Hi Dan,
> Ah ok, thx for clearing that up for me, at least addition of
> addresses worked the way I thought. What I am also confussed about is
> HOW this works.
>
> For instance, 0x240 expands to 0000 0010 0100 0000 in binary
> (note... I have put the spaces in for readability purposes).
>
> Now... how does the computer store a "value" in this address space?
I'm still a little confused about what you're asking, but I thought I'd
have a go anyway (it keeps me away from doing work at least :-)
You've been refering to memory, and to writeb(), so I'm not sure if you're
talking about IO space or memory space. Since IO space has entered the
conversation I'm going to assume the use of an x86 system.
What you're asking is basically what the machine instructions are to
perform write into various addresses.
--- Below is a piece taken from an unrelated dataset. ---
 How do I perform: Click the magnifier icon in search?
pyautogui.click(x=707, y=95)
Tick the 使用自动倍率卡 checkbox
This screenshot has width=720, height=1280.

The quickest way to see the
computer store a value in an address is to write a short C program
(silly.c) and look at the equivalent assembler:
int main(void) {
int x;
x = 5;
return x;
}
Now the optimiser will want to change this to not use memory, so we need
to compile without optimisation:
# gcc -O0 silly.c -S -o silly.s
Now look at silly.s (I'll just include the main function):
main:
pushl %ebp
movl %esp,%ebp
subl $24,%esp
movl $5,-4(%ebp)
xorl %eax,%eax
jmp .L2
.p2align 4,,7
.L2:
leave
ret
I'll describe this, even though not all of it is what you asked for
Every function uses some stack space (and the stack grows downwards in
memory), so the first three instuctions (pushl/movl/subl) grab some space
for the stack. In fact it grabs 6 longs (longs and ints are 4 bytes, and
it reserves 24 bytes by moving down the stack base pointer %esp).
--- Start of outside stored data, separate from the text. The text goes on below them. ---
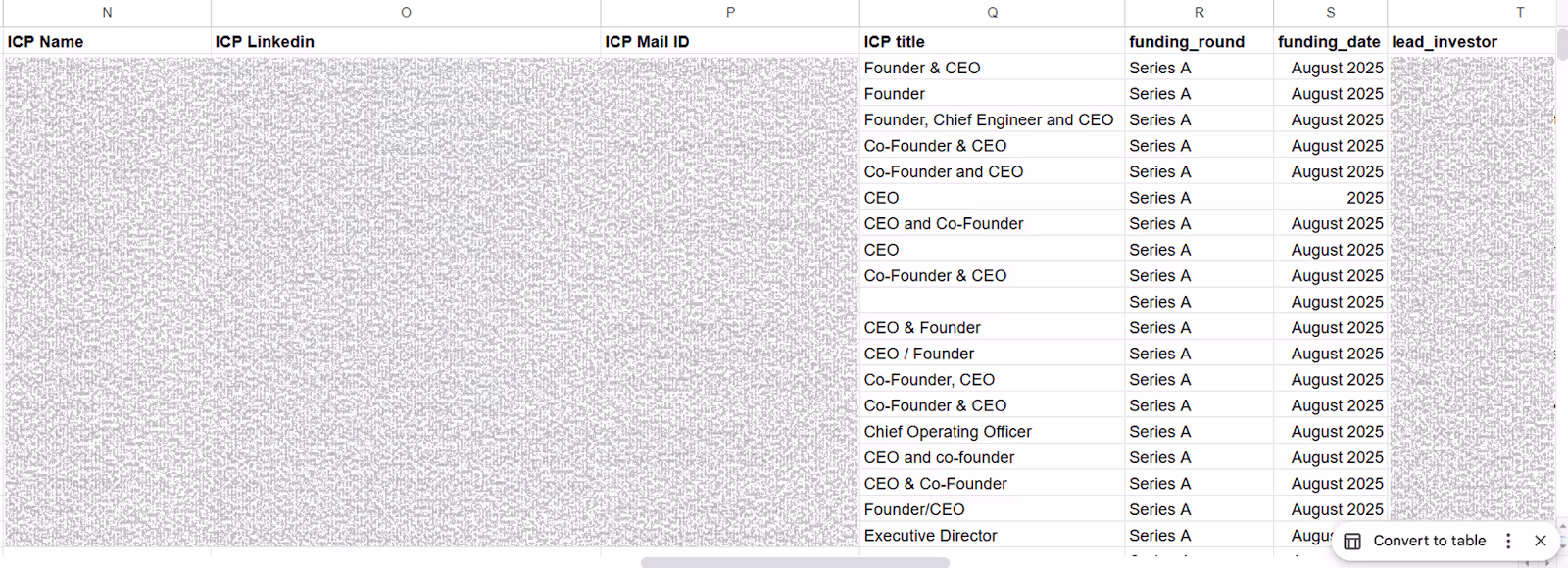This screenshot has width=1568, height=568.
Task: Select column R by clicking its header letter
Action: [1198, 13]
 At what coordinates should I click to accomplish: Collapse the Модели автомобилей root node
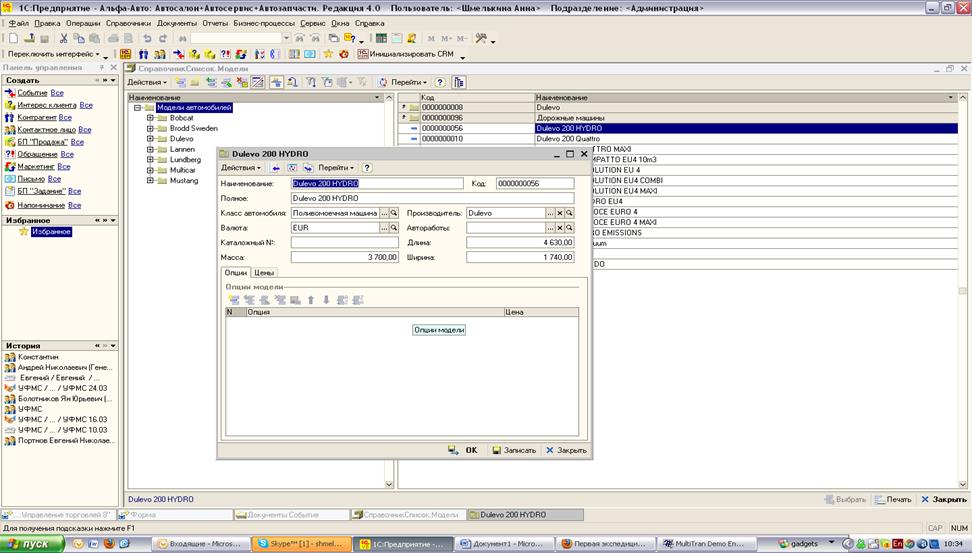tap(137, 108)
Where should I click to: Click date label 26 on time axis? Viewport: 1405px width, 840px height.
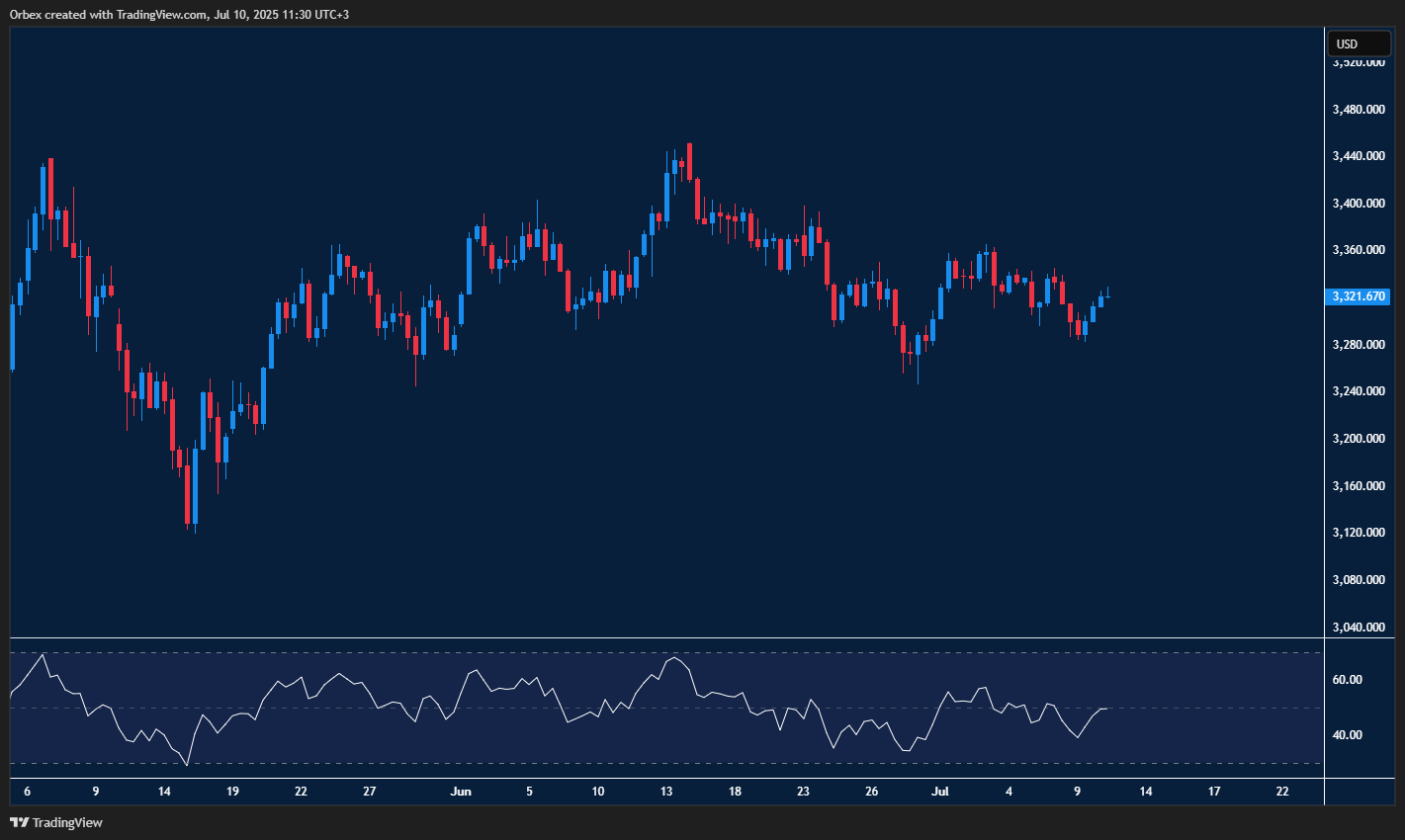(x=871, y=792)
Next comes the part you are interested in: movl $5,-4(%ebp)
This moves the number 5 into the memory location pointed to by the stack
base pointer minus 4. The brackets around %ebp mean to use the address
that %ebp refers to. Since 4 is the size of an int then it's talking
about the first int under the base of the stack. OK, so it's not an
absolute number like 0x240, but it's very rare to do something like that.
The last bits just return 0, so you don't have to worry about it.
You could also write to an absolute memory location like 0x240 using movl,
but the address has to come from a register, so you put 0x240 (decimal
576) into a register first:
movl $576,%eax
movl $5,(%eax)
To use an offset of 3, then you'd use:
movl $576,%eax
movl $5,3(%eax)
But 3 bytes will overlap the long, you probably meant to offset by 3 longs
(which is 12 bytes):
movl $576,%eax
movl $5,12(%eax)
However, these are all guaranteed to segfault, because 0x240 is in the
first page of memory space. Addresses for memory mapped devices are much
higher, like 0xe0000000. Do a "cat /proc/iomem" to see what is currently
being mapped to what.
> Also.. as I said earlier, 0x240 expands to 0000 0010 0100 0000.
> So... if you say something like writeb(value, io + 3), then you are
> writing a value to 0000 0010 0100 0011 instead of the orginal 0x240, which
> is what you want to do... but highly confusses me on how it works.
Since you are refering to writeb() you are now talking about port space.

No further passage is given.